The Queen will today unveil a very beautiful, classically inspired monument of Portland Stone in London’s Green Park.
Of the 125,000 men that served as aircrew in Bomber Command from 1939-1945, 55,573 made the ultimate sacrifice. The odds for men commanded by Air Chief Marshal Sir Arthur ‘Bomber’ Harris were worse than those of their fathers’ generation on the Western Front.
No-one on Thursday will call to mind the horrors of Dresden and Cologne with any satisfaction, least of all triumphalism. A fair number will harbour doubts that the carpet bombing of German towns and cities with its terrible loss of civilian life was essential to the outcome of the war. But the young men that took to the skies in their perilously vulnerable Lancaster, Halifax, Stirling and Wellington bombers opened up a new front against the very essence of evil as Britain and her family stood alone.

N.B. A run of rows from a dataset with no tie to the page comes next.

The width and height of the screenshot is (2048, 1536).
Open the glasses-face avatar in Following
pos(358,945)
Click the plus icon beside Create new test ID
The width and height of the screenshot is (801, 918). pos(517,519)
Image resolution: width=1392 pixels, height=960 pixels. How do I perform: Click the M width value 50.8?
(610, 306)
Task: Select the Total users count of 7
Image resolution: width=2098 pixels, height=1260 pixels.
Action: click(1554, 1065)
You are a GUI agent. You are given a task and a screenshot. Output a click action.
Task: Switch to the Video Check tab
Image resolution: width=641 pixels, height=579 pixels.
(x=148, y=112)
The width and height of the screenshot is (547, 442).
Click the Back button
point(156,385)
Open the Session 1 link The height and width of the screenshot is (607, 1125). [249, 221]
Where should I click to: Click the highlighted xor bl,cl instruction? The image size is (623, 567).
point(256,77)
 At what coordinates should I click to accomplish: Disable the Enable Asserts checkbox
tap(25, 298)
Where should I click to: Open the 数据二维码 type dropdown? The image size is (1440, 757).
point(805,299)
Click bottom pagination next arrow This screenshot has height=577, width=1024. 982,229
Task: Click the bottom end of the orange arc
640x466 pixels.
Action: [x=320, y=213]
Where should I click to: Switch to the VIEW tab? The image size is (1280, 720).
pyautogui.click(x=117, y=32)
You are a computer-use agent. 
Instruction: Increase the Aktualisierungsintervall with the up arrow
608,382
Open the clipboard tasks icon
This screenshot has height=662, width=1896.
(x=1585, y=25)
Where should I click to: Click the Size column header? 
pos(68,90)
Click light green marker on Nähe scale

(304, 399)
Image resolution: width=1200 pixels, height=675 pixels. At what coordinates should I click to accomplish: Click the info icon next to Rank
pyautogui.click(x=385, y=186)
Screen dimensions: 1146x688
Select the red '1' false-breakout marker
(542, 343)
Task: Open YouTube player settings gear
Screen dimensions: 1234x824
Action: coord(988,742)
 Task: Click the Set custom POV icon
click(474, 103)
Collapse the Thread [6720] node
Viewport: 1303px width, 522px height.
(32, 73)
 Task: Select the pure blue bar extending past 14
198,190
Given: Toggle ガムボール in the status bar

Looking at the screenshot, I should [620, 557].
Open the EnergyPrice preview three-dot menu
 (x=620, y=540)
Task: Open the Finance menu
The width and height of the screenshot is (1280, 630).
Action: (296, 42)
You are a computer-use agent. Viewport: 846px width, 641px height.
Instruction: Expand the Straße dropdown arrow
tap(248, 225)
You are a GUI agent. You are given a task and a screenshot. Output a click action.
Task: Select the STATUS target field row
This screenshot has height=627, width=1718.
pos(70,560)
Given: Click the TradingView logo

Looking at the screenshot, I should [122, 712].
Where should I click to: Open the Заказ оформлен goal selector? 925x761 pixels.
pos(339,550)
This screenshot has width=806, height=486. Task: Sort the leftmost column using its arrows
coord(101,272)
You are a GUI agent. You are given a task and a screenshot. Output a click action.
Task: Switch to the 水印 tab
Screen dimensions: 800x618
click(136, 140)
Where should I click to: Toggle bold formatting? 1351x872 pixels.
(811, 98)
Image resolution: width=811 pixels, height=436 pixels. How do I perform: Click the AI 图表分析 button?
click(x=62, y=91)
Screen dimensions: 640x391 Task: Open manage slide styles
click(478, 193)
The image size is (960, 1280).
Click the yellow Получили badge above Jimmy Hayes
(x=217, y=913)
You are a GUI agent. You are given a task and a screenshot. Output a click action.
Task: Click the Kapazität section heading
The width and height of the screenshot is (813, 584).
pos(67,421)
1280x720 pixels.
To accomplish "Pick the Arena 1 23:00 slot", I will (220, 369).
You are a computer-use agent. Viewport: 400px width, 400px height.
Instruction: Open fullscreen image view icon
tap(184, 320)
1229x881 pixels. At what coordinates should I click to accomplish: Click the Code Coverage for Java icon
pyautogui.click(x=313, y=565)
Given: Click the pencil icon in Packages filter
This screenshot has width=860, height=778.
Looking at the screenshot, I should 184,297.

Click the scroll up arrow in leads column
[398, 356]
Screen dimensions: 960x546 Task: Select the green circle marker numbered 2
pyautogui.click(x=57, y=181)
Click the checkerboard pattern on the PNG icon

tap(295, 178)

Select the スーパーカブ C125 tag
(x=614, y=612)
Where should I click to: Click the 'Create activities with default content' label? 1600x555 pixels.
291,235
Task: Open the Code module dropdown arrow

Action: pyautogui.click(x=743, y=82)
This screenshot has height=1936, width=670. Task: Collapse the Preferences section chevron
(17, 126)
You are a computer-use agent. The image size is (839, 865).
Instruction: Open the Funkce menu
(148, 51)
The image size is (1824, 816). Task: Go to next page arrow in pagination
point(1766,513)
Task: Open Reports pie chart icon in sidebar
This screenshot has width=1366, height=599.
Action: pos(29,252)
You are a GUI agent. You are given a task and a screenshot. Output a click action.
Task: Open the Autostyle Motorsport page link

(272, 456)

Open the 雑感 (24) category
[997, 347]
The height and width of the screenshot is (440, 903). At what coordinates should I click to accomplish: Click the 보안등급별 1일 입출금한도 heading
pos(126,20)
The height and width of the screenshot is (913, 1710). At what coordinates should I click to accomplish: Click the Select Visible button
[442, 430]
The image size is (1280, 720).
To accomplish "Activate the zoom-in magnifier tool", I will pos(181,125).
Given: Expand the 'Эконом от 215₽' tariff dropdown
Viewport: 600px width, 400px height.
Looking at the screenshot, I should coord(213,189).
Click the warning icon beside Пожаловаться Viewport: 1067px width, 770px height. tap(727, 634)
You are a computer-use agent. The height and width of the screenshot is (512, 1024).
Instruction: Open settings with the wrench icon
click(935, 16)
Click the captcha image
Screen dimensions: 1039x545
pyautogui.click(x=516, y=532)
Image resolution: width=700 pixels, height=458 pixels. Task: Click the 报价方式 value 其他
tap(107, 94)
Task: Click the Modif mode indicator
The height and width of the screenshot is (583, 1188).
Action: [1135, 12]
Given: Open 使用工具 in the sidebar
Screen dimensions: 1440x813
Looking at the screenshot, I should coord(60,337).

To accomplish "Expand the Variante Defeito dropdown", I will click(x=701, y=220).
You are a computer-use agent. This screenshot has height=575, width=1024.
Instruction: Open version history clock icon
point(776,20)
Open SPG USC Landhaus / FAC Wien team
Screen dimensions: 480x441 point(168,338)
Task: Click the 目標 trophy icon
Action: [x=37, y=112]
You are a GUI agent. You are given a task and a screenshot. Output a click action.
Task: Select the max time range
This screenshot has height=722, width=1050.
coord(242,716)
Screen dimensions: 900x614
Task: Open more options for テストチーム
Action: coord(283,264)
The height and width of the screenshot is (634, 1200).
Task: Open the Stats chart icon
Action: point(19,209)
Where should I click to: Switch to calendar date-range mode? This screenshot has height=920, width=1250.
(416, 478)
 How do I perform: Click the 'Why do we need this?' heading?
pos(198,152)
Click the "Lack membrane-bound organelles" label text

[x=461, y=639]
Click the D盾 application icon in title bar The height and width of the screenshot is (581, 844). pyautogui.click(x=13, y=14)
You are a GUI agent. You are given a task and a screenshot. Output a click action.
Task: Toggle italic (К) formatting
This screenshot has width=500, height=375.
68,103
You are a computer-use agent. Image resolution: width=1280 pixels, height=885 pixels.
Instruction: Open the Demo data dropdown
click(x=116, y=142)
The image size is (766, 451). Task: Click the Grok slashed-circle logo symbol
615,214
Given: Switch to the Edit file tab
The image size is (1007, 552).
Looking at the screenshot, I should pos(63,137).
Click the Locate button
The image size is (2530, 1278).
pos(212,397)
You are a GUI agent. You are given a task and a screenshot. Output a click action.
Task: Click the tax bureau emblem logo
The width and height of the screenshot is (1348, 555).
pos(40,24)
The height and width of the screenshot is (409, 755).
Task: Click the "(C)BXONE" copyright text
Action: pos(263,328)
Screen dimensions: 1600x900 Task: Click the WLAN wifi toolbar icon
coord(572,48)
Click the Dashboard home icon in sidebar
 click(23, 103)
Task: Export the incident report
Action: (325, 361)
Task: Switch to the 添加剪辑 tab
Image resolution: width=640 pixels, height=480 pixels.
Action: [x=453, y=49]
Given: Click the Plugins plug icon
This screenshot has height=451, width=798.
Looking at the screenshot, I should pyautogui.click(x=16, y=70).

It has taken seven decades for their sacrifice to be marked in their capital city and even now there are those that say the actions of Bomber Command were shameful. Churchill’s Victory in Europe speech threw laurels at Fighter Command but ‘The Few’ he eulogised excluded Harris’s Bomber Boys. No campaign medal or bar for Bomber Command was ever struck and when in 1992 Harris’s statue was unveiled outside St Clement Dane’s on the Strand it was covered in blood red paint within hours.
The lateness of their memorial is a standing rebuke to government and public that did not keep the covenant.